Requirement - Beginning with the line where "Pope Francis comenta (140, 1823)" occurs, set down each line of the records through the final one, exactly and without additions.

Records supplied -
------------------------

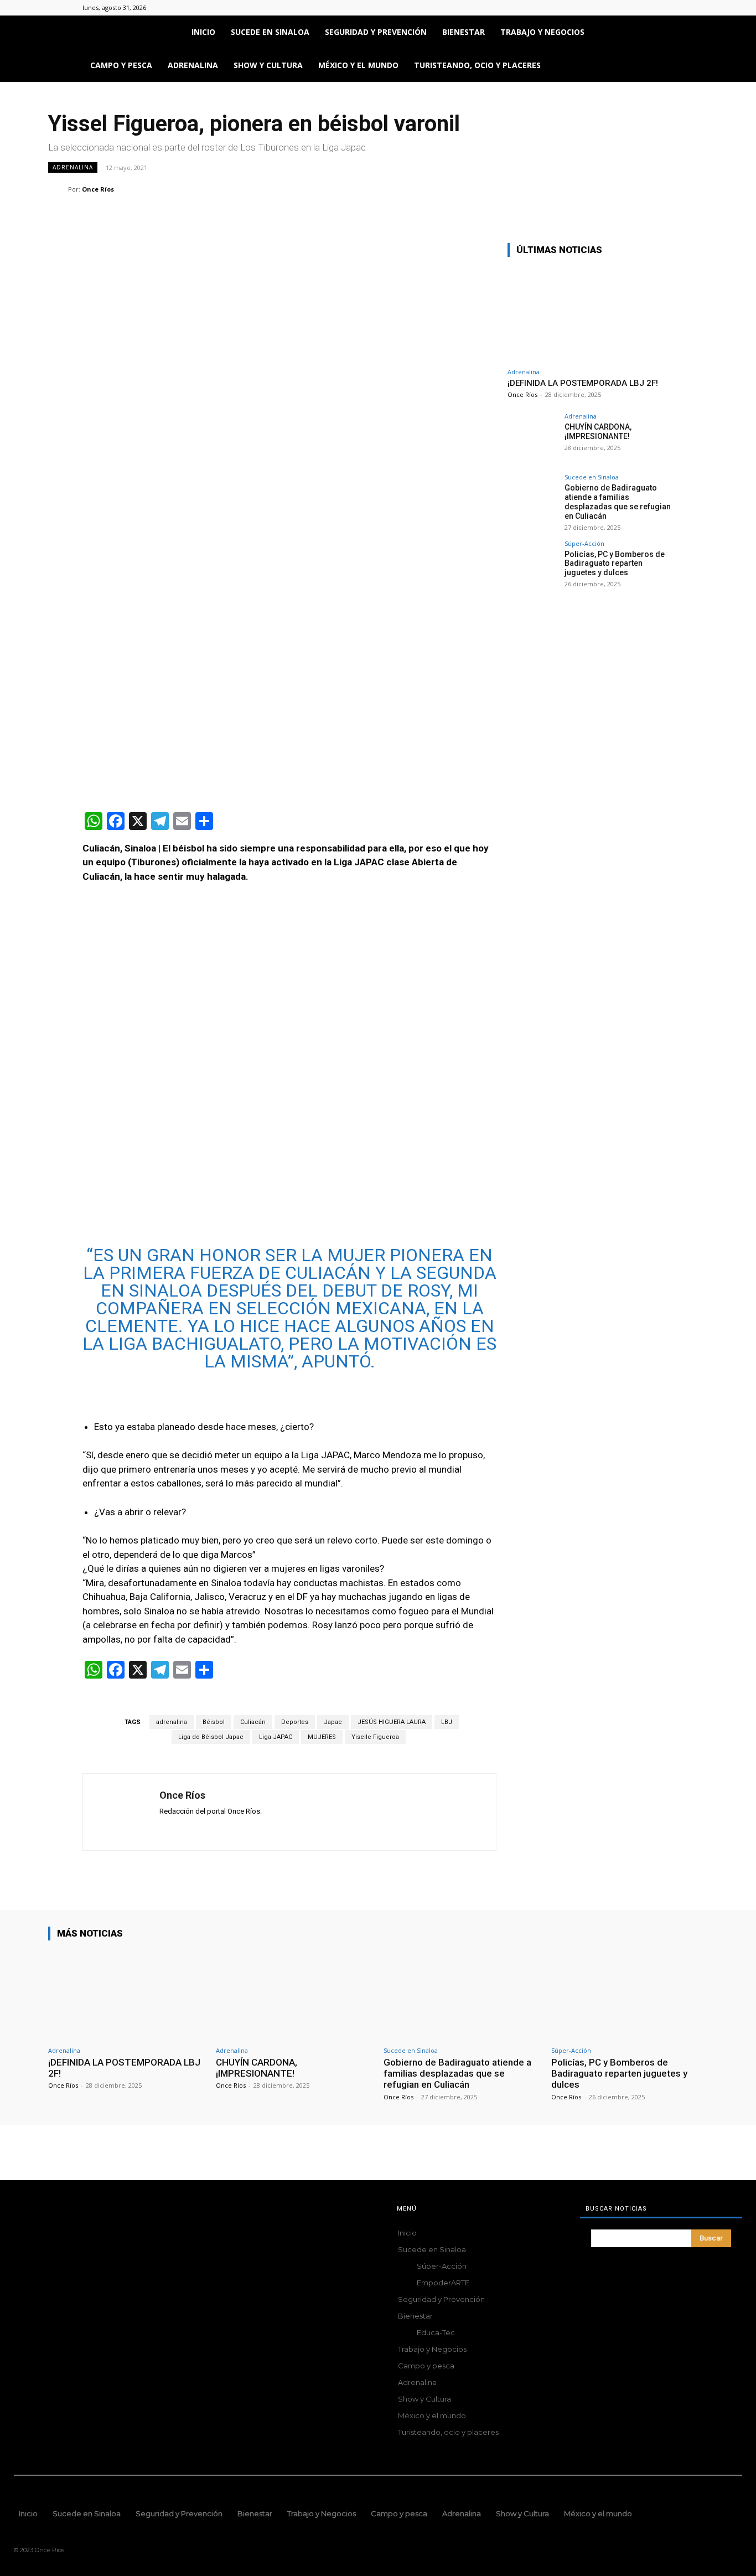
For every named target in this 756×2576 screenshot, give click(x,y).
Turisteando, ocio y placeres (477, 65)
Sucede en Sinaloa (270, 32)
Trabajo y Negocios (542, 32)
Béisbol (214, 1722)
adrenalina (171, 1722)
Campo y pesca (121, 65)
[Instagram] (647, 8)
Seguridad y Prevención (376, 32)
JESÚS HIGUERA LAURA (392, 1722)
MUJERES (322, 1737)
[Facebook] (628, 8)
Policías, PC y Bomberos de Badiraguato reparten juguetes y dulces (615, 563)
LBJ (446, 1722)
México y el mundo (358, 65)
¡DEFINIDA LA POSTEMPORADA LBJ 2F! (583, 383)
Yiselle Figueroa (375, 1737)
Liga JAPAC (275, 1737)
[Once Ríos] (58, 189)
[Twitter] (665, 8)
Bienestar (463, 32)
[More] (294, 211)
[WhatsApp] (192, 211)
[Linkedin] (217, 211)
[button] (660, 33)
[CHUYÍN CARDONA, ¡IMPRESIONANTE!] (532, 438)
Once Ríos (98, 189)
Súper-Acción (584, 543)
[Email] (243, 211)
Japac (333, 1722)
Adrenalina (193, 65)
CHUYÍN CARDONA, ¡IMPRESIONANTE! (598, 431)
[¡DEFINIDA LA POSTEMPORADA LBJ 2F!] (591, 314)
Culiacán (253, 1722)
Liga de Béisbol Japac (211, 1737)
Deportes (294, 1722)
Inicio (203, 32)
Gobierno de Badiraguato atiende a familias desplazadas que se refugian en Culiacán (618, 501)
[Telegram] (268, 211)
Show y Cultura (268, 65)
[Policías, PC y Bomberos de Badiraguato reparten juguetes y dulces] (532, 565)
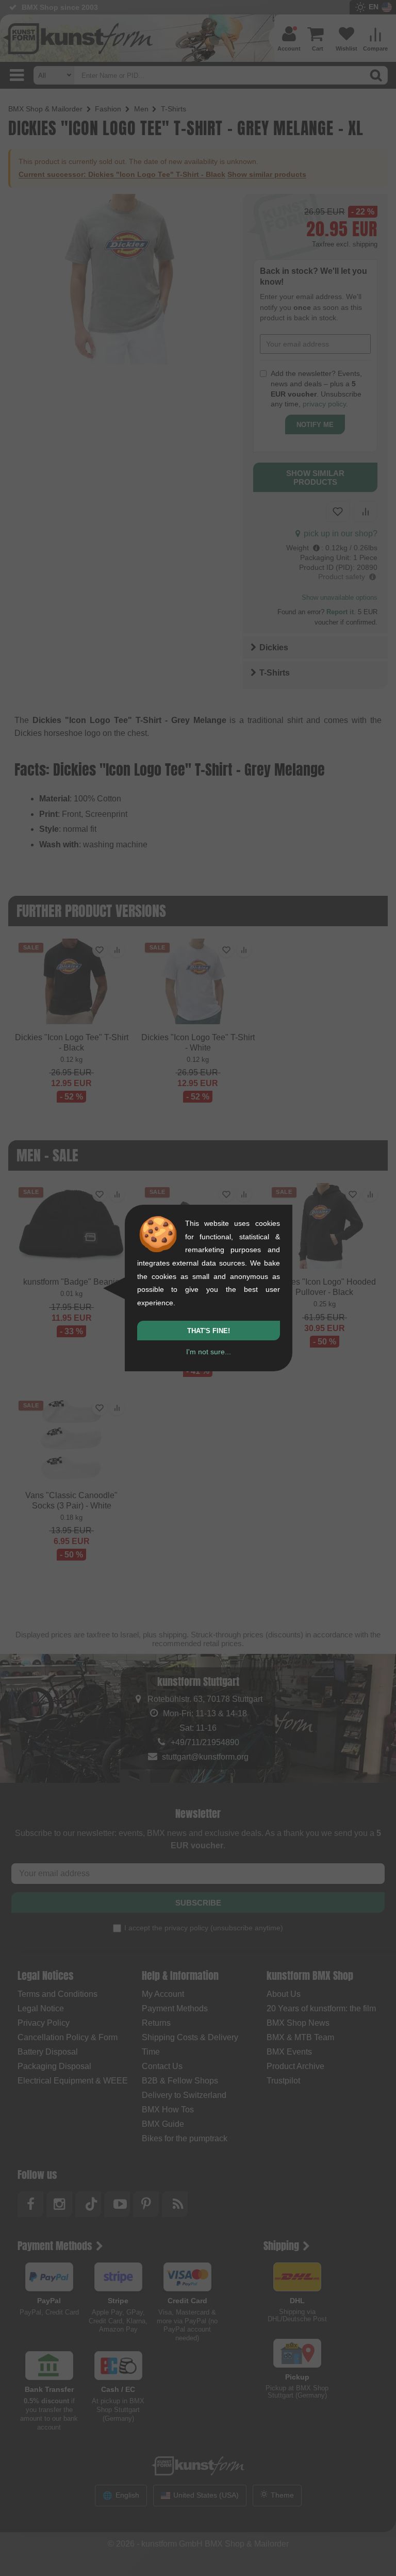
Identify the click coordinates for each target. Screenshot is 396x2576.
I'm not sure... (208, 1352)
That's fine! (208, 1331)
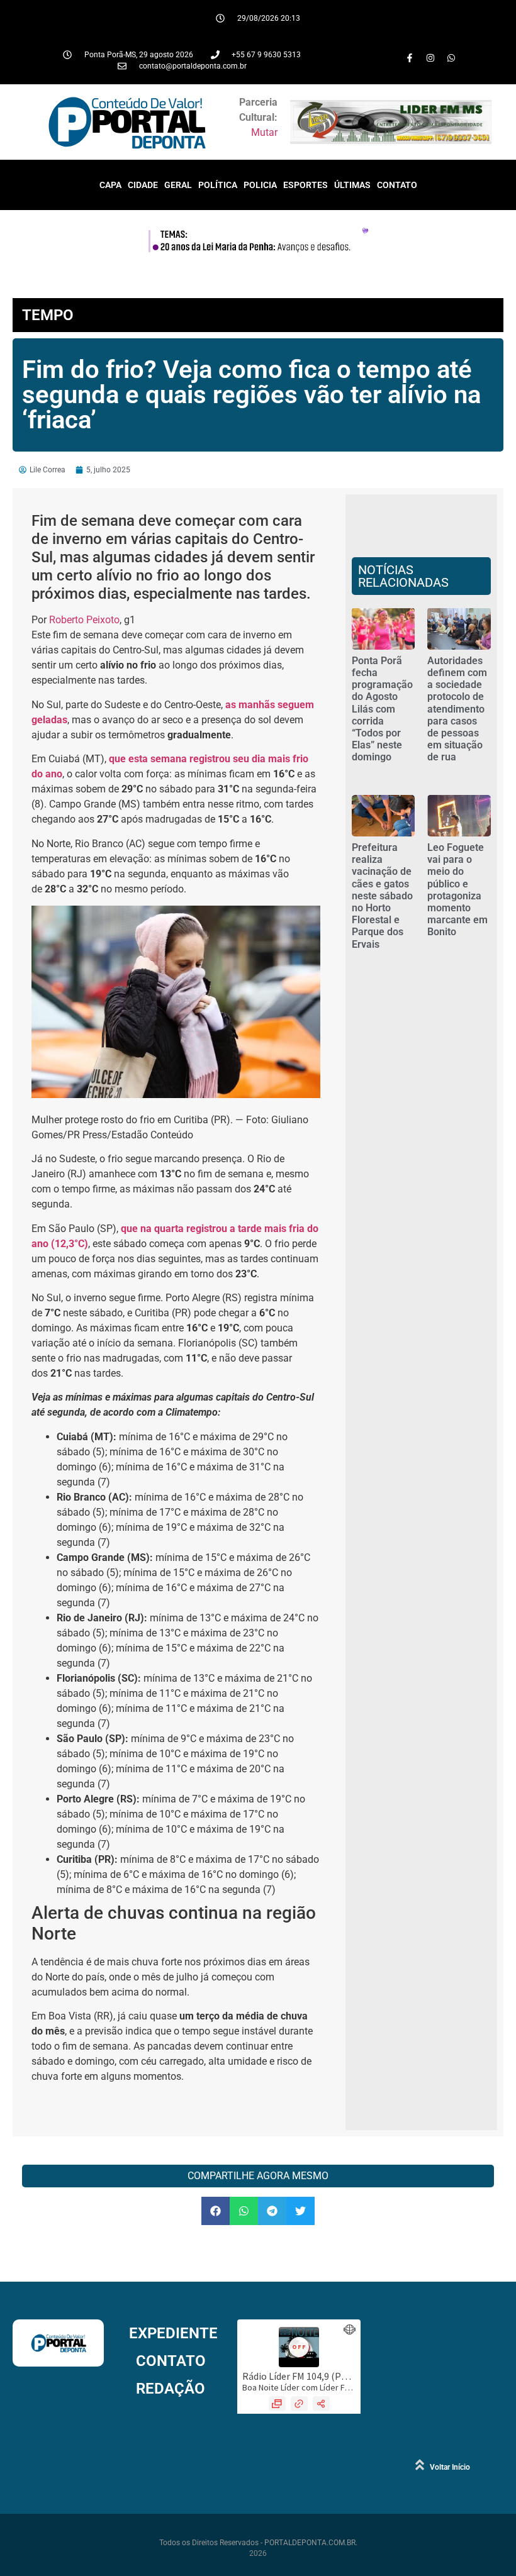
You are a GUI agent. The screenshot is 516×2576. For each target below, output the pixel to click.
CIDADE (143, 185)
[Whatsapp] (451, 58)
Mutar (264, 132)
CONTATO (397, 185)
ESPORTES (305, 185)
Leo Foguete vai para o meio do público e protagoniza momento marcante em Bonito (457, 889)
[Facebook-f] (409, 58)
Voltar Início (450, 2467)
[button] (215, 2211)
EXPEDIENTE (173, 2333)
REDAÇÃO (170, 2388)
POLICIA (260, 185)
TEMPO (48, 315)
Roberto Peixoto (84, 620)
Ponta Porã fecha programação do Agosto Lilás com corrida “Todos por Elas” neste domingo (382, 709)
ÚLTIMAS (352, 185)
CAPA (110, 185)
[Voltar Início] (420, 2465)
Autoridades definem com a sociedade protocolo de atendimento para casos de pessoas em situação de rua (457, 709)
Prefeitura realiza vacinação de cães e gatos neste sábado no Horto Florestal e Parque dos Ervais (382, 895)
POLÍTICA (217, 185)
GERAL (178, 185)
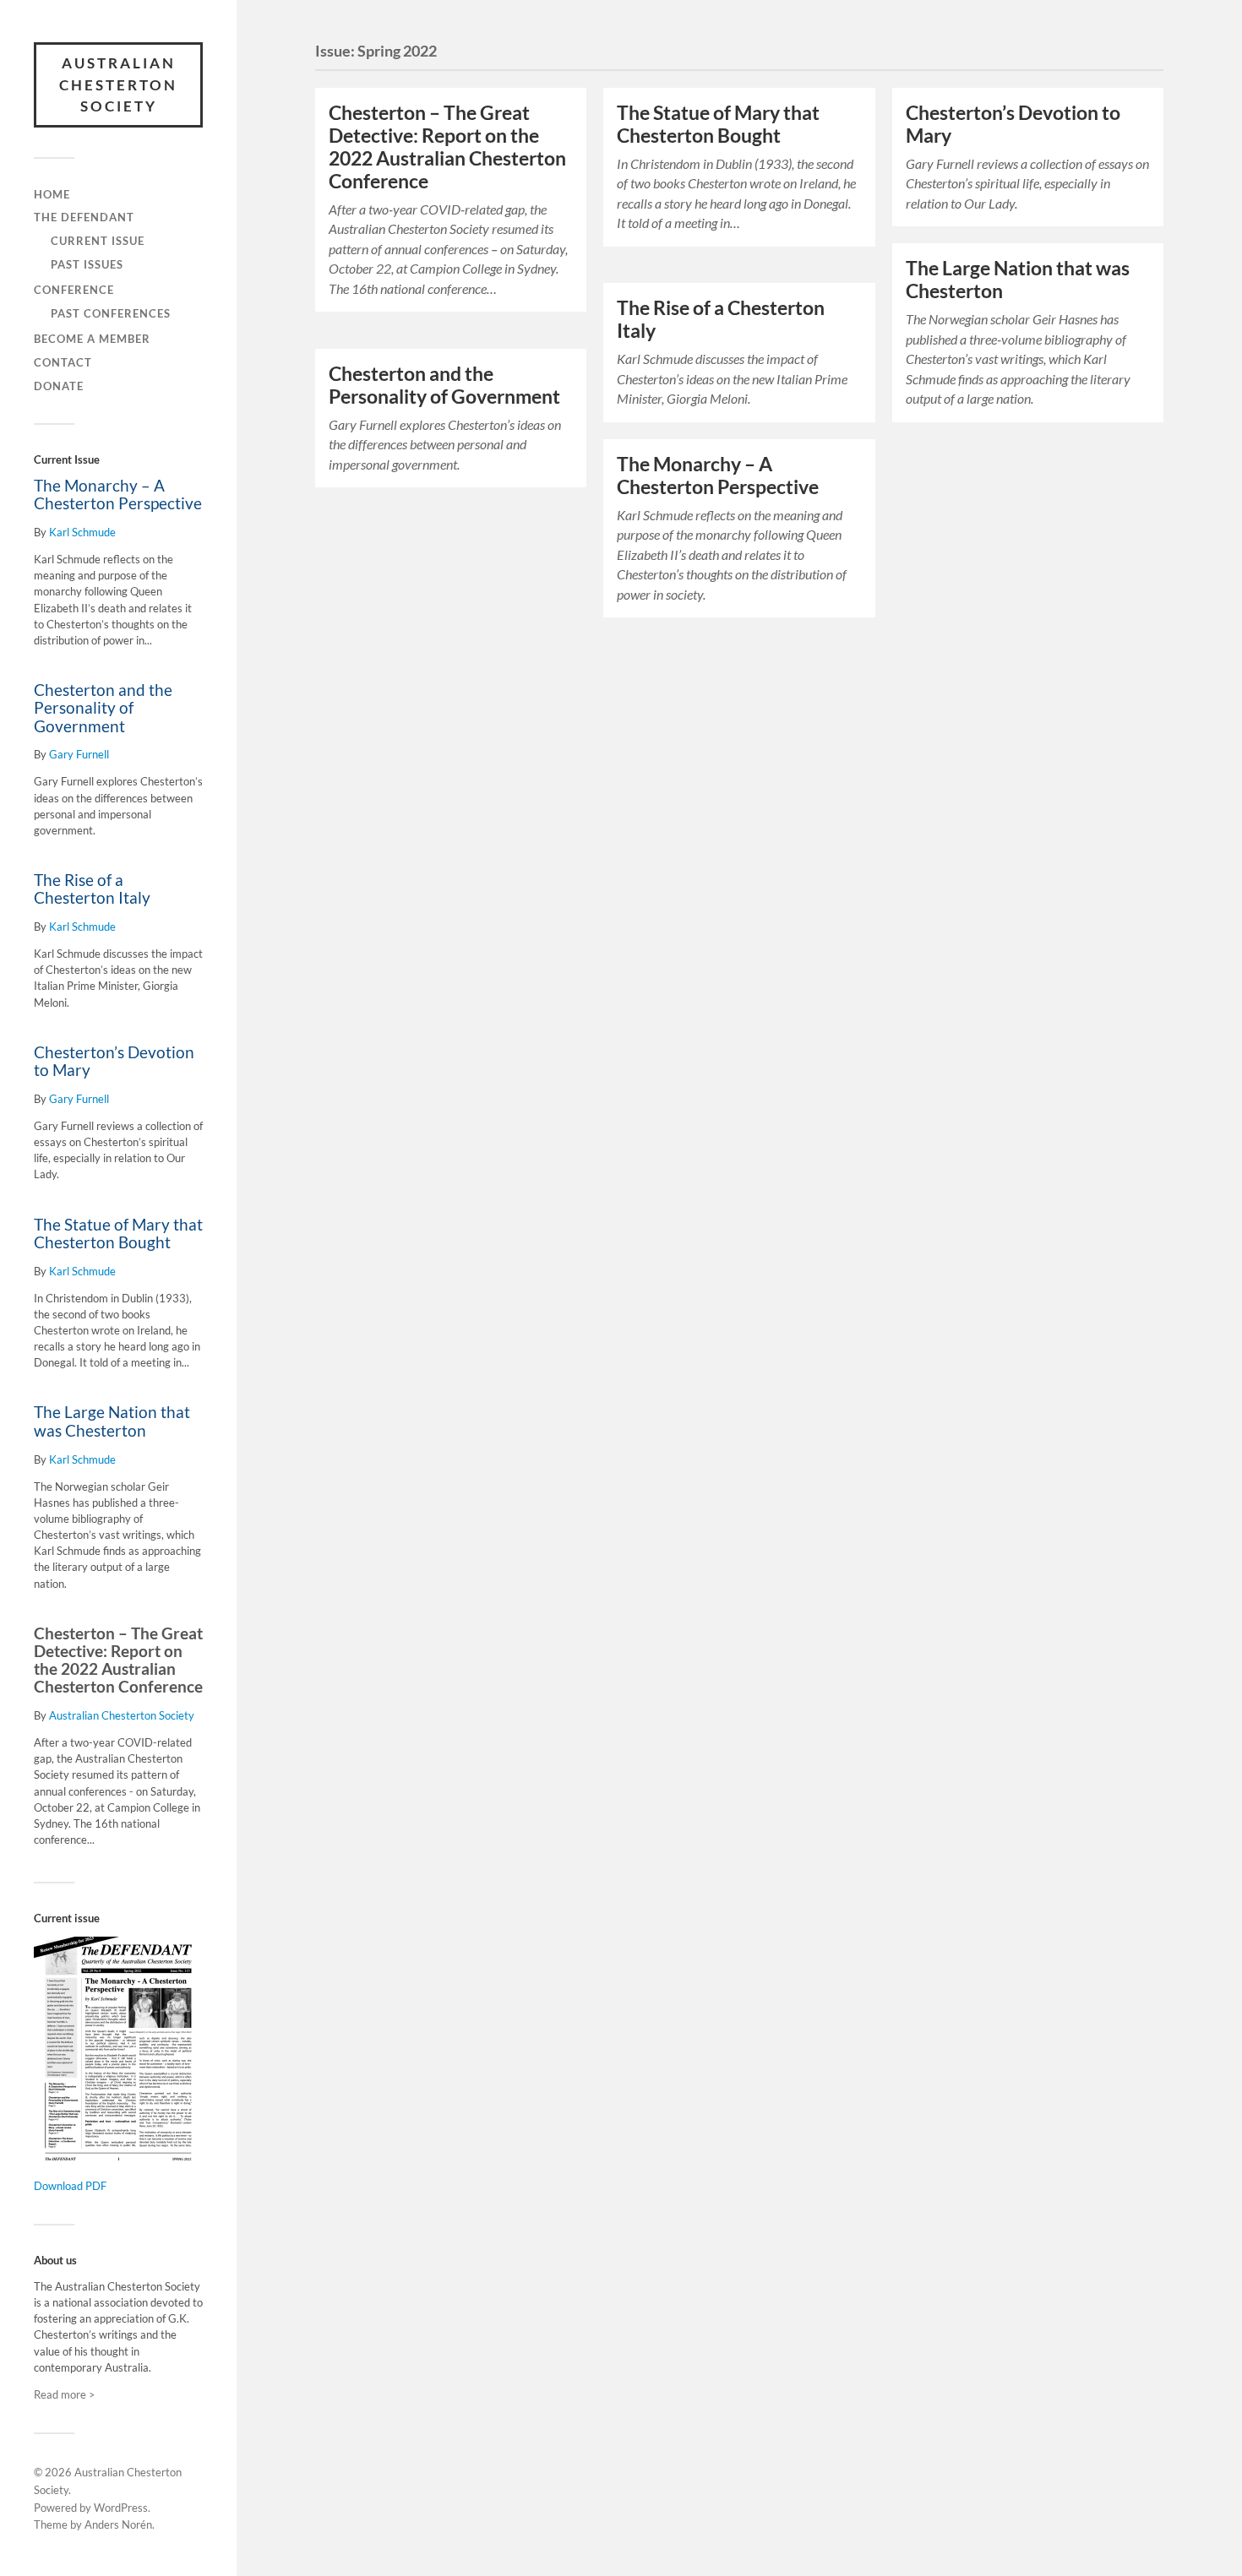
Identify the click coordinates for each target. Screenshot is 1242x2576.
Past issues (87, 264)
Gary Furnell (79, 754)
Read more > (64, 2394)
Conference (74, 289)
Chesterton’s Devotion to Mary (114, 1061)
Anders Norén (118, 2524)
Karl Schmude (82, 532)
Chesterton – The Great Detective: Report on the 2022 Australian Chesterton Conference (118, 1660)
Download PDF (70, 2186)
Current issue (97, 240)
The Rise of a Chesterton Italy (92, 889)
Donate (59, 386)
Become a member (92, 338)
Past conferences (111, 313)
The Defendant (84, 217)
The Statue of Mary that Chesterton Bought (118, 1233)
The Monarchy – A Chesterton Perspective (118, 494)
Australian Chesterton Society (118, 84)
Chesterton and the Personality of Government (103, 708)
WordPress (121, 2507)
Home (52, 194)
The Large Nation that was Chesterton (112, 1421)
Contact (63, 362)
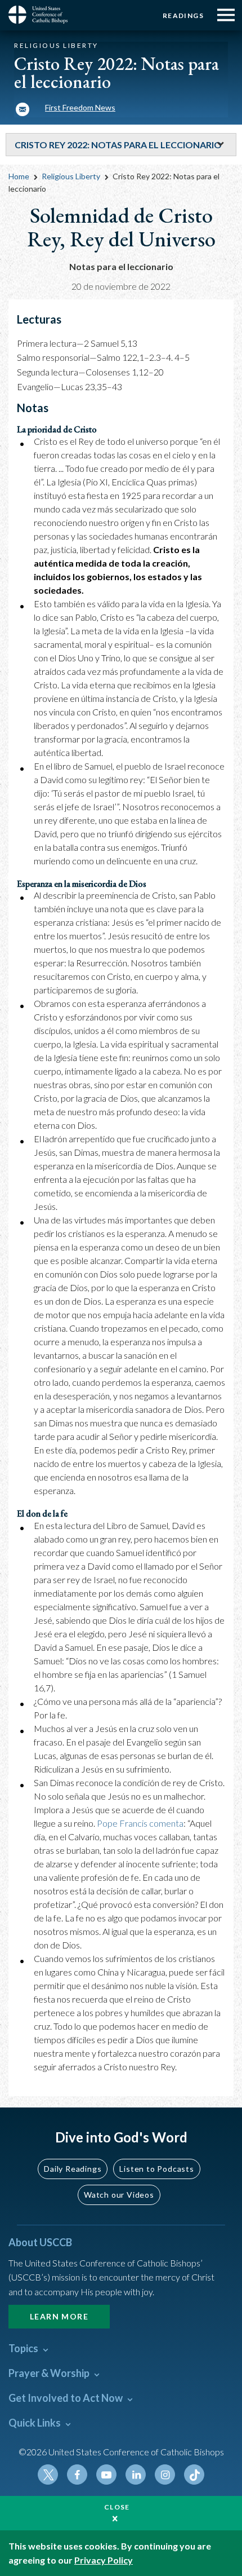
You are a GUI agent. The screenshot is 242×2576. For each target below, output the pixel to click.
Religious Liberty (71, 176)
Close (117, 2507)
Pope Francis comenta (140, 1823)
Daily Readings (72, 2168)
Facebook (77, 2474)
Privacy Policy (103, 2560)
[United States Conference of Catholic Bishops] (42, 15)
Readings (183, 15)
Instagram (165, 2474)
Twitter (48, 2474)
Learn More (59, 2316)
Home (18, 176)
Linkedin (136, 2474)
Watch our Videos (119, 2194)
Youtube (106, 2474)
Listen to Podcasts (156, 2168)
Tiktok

------------------------

Exercise response -
Pope Francis comenta (140, 1823)
Daily Readings (72, 2168)
Facebook (77, 2474)
Privacy Policy (103, 2560)
[United States Conference of Catholic Bishops] (42, 15)
Readings (183, 15)
Instagram (165, 2474)
Twitter (48, 2474)
Learn More (59, 2316)
Home (18, 176)
Linkedin (136, 2474)
Watch our Videos (119, 2194)
Youtube (106, 2474)
Listen to Podcasts (156, 2168)
Tiktok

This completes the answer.